Some divers took the “stay close together” instructions a little too much to heart and were really crowding me which got me a little annoyed to say the least. One thing is for sure, lots of sea life comes out to feed at night while others hide in order not to become someone else’s meal! As we ended the dive we could see the boat above but its movements indicated that the sea was less than calm. We could see the boats lights surging up and down from the swells and I was a little apprehensive about coming out. As I tried to exit I dropped Lazarro’s backup light which he gave me when the dives centers rechargeable one failed. He immediately went down to get it. Another diver from Ontario lost his personal dive light and was visibly upset once back on the boat. Lazarro told him not to worry since we would be back in the morning for a Black Coral dive and look for it.

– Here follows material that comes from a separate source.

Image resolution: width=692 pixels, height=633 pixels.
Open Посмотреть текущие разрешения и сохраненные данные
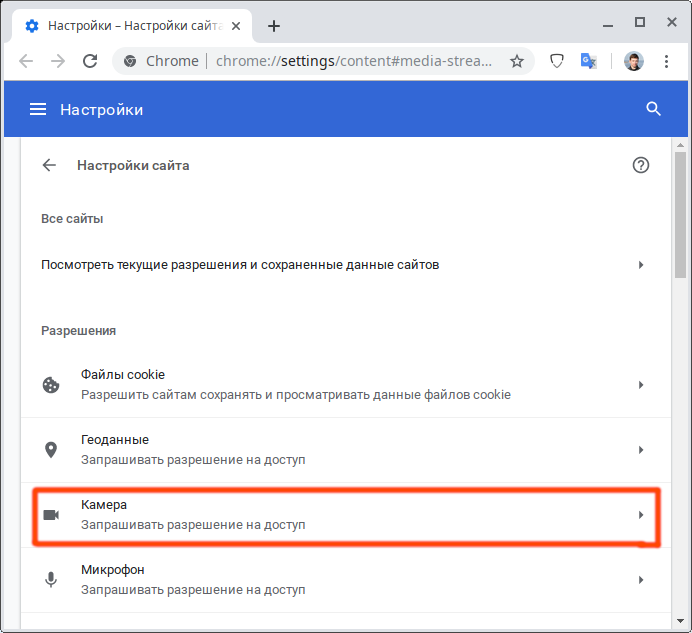[340, 265]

So the next morning we were off on another beautiful dive with our dive instructor Lazarro to see Black Coral. Since the site is right next to Alta Gracia we stopped to get in the water right where we got out of the water last night. Believe it or not, Gerald my dive buddy found Steve’s lost flashlight in the first few minutes of the dive. Now that is quite a feat when you consider the Ocean is a big place (even if you have an idea of where you were) and that they have no GPS! Once the flashlight safely with its owner we quickly went down the wall to find our quarry.
Infamous for its black market use in jewellery, Black Coral is quite spectacular looking alive and in its natural habitat. These corals enjoy growing at deeper depths so this was a deep dive 120 feet. Some if it is in fine strands and some a little thicker. We also came across a large Barracuda which I suspect was pregnant from the tell tale bump on her belly. I got a great shot of a Spotted Moray Eel as well to round things out.
For me Santa Lucia was truly a diving revelation and I am sure I will be back here again!